Instructions for the task: Give back every entry, exactly as written.
===== Task inputs =====
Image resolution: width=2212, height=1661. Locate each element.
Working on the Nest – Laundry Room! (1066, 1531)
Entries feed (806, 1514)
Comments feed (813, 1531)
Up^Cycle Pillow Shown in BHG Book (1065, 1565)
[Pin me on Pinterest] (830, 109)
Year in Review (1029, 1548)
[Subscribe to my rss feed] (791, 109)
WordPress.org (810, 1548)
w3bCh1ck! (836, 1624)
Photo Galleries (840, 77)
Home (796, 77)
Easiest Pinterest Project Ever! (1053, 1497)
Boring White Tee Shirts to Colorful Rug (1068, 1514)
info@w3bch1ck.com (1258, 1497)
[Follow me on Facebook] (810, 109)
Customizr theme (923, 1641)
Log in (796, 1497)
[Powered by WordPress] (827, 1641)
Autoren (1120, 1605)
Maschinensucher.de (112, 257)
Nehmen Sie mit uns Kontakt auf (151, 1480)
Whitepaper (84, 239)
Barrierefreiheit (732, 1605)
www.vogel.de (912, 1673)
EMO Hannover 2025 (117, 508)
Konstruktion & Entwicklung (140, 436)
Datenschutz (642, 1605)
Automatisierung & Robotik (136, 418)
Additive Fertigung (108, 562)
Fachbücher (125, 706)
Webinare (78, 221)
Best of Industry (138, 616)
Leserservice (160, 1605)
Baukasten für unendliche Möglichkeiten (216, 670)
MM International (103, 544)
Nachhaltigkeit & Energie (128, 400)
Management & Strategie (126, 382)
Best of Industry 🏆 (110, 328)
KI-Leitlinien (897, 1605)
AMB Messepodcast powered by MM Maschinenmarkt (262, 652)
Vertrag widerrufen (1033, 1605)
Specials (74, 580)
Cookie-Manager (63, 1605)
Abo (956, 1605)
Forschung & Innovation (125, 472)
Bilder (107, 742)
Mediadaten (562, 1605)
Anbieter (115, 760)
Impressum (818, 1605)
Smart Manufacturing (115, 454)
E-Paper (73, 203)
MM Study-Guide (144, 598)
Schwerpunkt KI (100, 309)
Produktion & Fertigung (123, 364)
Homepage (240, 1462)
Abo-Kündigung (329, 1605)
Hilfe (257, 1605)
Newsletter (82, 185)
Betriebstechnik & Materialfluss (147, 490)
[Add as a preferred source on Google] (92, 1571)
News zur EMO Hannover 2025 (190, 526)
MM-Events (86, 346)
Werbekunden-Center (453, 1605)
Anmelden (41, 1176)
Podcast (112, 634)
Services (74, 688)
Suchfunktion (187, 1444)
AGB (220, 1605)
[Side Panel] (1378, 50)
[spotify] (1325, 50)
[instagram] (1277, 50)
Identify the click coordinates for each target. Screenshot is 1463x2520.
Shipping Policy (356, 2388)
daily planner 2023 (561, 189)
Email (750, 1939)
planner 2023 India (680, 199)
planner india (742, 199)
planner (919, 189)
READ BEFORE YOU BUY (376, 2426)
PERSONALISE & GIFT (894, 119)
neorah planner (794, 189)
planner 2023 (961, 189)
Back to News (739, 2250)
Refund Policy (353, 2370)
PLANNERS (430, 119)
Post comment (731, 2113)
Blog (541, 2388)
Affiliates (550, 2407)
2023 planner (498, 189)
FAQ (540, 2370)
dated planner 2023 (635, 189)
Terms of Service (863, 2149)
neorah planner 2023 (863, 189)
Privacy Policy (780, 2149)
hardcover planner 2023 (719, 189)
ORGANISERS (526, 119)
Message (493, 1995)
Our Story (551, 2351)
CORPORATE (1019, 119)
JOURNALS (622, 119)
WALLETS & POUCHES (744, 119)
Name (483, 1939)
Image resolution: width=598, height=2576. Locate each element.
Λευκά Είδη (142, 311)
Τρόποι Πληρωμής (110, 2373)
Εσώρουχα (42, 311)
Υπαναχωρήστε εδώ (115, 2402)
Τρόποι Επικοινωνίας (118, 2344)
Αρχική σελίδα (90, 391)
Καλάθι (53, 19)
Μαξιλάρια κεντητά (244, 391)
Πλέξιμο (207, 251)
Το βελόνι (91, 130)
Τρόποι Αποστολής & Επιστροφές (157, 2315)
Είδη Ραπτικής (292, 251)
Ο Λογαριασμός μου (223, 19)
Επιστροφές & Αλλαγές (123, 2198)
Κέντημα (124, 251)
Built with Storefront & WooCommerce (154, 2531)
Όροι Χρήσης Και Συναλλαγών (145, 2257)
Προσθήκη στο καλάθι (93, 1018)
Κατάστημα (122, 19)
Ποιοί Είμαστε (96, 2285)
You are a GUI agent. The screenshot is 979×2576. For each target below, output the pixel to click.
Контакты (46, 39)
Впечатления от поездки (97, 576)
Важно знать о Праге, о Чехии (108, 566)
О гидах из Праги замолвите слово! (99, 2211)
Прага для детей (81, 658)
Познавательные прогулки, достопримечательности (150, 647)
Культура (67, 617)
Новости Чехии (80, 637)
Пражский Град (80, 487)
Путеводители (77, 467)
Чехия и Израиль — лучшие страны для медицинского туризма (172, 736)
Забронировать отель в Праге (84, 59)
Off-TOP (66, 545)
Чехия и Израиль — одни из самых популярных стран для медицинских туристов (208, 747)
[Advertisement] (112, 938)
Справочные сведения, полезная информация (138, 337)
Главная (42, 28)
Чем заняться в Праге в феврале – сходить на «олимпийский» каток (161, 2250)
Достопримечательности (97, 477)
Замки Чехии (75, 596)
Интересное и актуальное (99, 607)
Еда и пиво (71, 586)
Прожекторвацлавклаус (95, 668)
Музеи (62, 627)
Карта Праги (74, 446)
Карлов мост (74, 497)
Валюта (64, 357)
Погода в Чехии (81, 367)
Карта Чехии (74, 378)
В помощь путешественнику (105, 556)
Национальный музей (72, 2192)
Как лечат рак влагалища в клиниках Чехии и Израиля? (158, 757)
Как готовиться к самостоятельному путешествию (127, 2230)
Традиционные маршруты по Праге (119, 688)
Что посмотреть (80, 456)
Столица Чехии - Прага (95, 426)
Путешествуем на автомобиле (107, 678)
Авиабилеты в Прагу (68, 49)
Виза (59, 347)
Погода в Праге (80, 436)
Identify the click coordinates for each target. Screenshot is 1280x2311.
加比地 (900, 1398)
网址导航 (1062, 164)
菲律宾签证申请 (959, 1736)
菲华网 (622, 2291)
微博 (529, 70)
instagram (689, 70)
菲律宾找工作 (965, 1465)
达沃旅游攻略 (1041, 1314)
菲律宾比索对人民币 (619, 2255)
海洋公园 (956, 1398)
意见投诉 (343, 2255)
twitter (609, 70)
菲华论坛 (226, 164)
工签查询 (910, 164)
=====
Answer:
Image resolution: width=2212, height=1661. Locate each element.
Working on the Nest – Laundry Room! (1066, 1531)
Entries feed (806, 1514)
Comments feed (813, 1531)
Up^Cycle Pillow Shown in BHG Book (1065, 1565)
[Pin me on Pinterest] (830, 109)
Year in Review (1029, 1548)
[Subscribe to my rss feed] (791, 109)
WordPress.org (810, 1548)
w3bCh1ck! (836, 1624)
Photo Galleries (840, 77)
Home (796, 77)
Easiest Pinterest Project Ever! (1053, 1497)
Boring White Tee Shirts to Colorful Rug (1068, 1514)
info@w3bch1ck.com (1258, 1497)
[Follow me on Facebook] (810, 109)
Customizr theme (923, 1641)
Log in (796, 1497)
[Powered by WordPress] (827, 1641)
Autoren (1120, 1605)
Maschinensucher.de (112, 257)
Nehmen Sie mit uns Kontakt auf (151, 1480)
Whitepaper (84, 239)
Barrierefreiheit (732, 1605)
www.vogel.de (912, 1673)
EMO Hannover 2025 (117, 508)
Konstruktion & Entwicklung (140, 436)
Datenschutz (642, 1605)
Automatisierung & Robotik (136, 418)
Additive Fertigung (108, 562)
Fachbücher (125, 706)
Webinare (78, 221)
Best of Industry (138, 616)
Leserservice (160, 1605)
Baukasten für unendliche Möglichkeiten (216, 670)
MM International (103, 544)
Nachhaltigkeit & Energie (128, 400)
Management & Strategie (126, 382)
Best of Industry 🏆 (110, 328)
KI-Leitlinien (897, 1605)
AMB Messepodcast powered by MM Maschinenmarkt (262, 652)
Vertrag widerrufen (1033, 1605)
Specials (74, 580)
Cookie-Manager (63, 1605)
Abo (956, 1605)
Forschung & Innovation (125, 472)
Bilder (107, 742)
Mediadaten (562, 1605)
Anbieter (115, 760)
Impressum (818, 1605)
Smart Manufacturing (115, 454)
E-Paper (73, 203)
MM Study-Guide (144, 598)
Schwerpunkt KI (100, 309)
Produktion & Fertigung (123, 364)
Homepage (240, 1462)
Abo-Kündigung (329, 1605)
Hilfe (257, 1605)
Newsletter (82, 185)
Betriebstechnik & Materialfluss (147, 490)
[Add as a preferred source on Google] (92, 1571)
News zur EMO Hannover 2025 (190, 526)
MM-Events (86, 346)
Werbekunden-Center (453, 1605)
Anmelden (41, 1176)
Podcast (112, 634)
Services (74, 688)
Suchfunktion (187, 1444)
AGB (220, 1605)
[Side Panel] (1378, 50)
[spotify] (1325, 50)
[instagram] (1277, 50)
Identify the click coordinates for each target. Screenshot is 1463x2520.
Shipping Policy (356, 2388)
daily planner 2023 (561, 189)
Email (750, 1939)
planner 2023 India (680, 199)
planner india (742, 199)
planner (919, 189)
READ BEFORE YOU BUY (376, 2426)
PERSONALISE & GIFT (894, 119)
neorah planner (794, 189)
planner 2023 (961, 189)
Back to News (739, 2250)
Refund Policy (353, 2370)
PLANNERS (430, 119)
Post comment (731, 2113)
Blog (541, 2388)
Affiliates (550, 2407)
2023 planner (498, 189)
FAQ (540, 2370)
dated planner 2023 (635, 189)
Terms of Service (863, 2149)
neorah planner 2023 (863, 189)
Privacy Policy (780, 2149)
hardcover planner 2023 (719, 189)
ORGANISERS (526, 119)
Message (493, 1995)
Our Story (551, 2351)
CORPORATE (1019, 119)
JOURNALS (622, 119)
WALLETS & POUCHES (744, 119)
Name (483, 1939)
Image resolution: width=598, height=2576. Locate each element.
Λευκά Είδη (142, 311)
Τρόποι Πληρωμής (110, 2373)
Εσώρουχα (42, 311)
Υπαναχωρήστε εδώ (115, 2402)
Τρόποι Επικοινωνίας (118, 2344)
Αρχική σελίδα (90, 391)
Καλάθι (53, 19)
Μαξιλάρια κεντητά (244, 391)
Πλέξιμο (207, 251)
Το βελόνι (91, 130)
Τρόποι Αποστολής & Επιστροφές (157, 2315)
Είδη Ραπτικής (292, 251)
Ο Λογαριασμός μου (223, 19)
Επιστροφές & Αλλαγές (123, 2198)
Κέντημα (124, 251)
Built with Storefront & WooCommerce (154, 2531)
Όροι Χρήσης Και Συναλλαγών (145, 2257)
Προσθήκη στο καλάθι (93, 1018)
Κατάστημα (122, 19)
Ποιοί Είμαστε (96, 2285)
You are a GUI agent. The screenshot is 979×2576. For each target below, output the pixel to click.
Контакты (46, 39)
Впечатления от поездки (97, 576)
Важно знать о Праге, о Чехии (108, 566)
О гидах из Праги замолвите слово! (99, 2211)
Прага для детей (81, 658)
Познавательные прогулки, достопримечательности (150, 647)
Культура (67, 617)
Новости Чехии (80, 637)
Пражский Град (80, 487)
Путеводители (77, 467)
Чехия и Израиль — лучшие страны для медицинского туризма (172, 736)
Забронировать отель в Праге (84, 59)
Off-TOP (66, 545)
Чехия и Израиль — одни из самых популярных стран для медицинских туристов (208, 747)
[Advertisement] (112, 938)
Справочные сведения, полезная информация (138, 337)
Главная (42, 28)
Чем заняться в Праге в феврале – сходить на «олимпийский» каток (161, 2250)
Достопримечательности (97, 477)
Замки Чехии (75, 596)
Интересное и актуальное (99, 607)
Еда и пиво (71, 586)
Прожекторвацлавклаус (95, 668)
Музеи (62, 627)
Карта Праги (74, 446)
Карлов мост (74, 497)
Валюта (64, 357)
Погода в Чехии (81, 367)
Карта Чехии (74, 378)
В помощь путешественнику (105, 556)
Национальный музей (72, 2192)
Как лечат рак влагалища в клиниках Чехии и Израиля? (158, 757)
Как готовиться к самостоятельному путешествию (127, 2230)
Традиционные маршруты по Праге (119, 688)
Что посмотреть (80, 456)
Столица Чехии - Прага (95, 426)
Путешествуем на автомобиле (107, 678)
Авиабилеты в Прагу (68, 49)
Виза (59, 347)
Погода в Праге (80, 436)
Identify the click coordinates for each target. Screenshot is 1280x2311.
加比地 (900, 1398)
网址导航 (1062, 164)
菲律宾签证申请 (959, 1736)
菲华网 (622, 2291)
微博 (529, 70)
instagram (689, 70)
菲律宾找工作 (965, 1465)
达沃旅游攻略 (1041, 1314)
菲律宾比索对人民币 (619, 2255)
海洋公园 (956, 1398)
意见投诉 (343, 2255)
twitter (609, 70)
菲华论坛 (226, 164)
工签查询 (910, 164)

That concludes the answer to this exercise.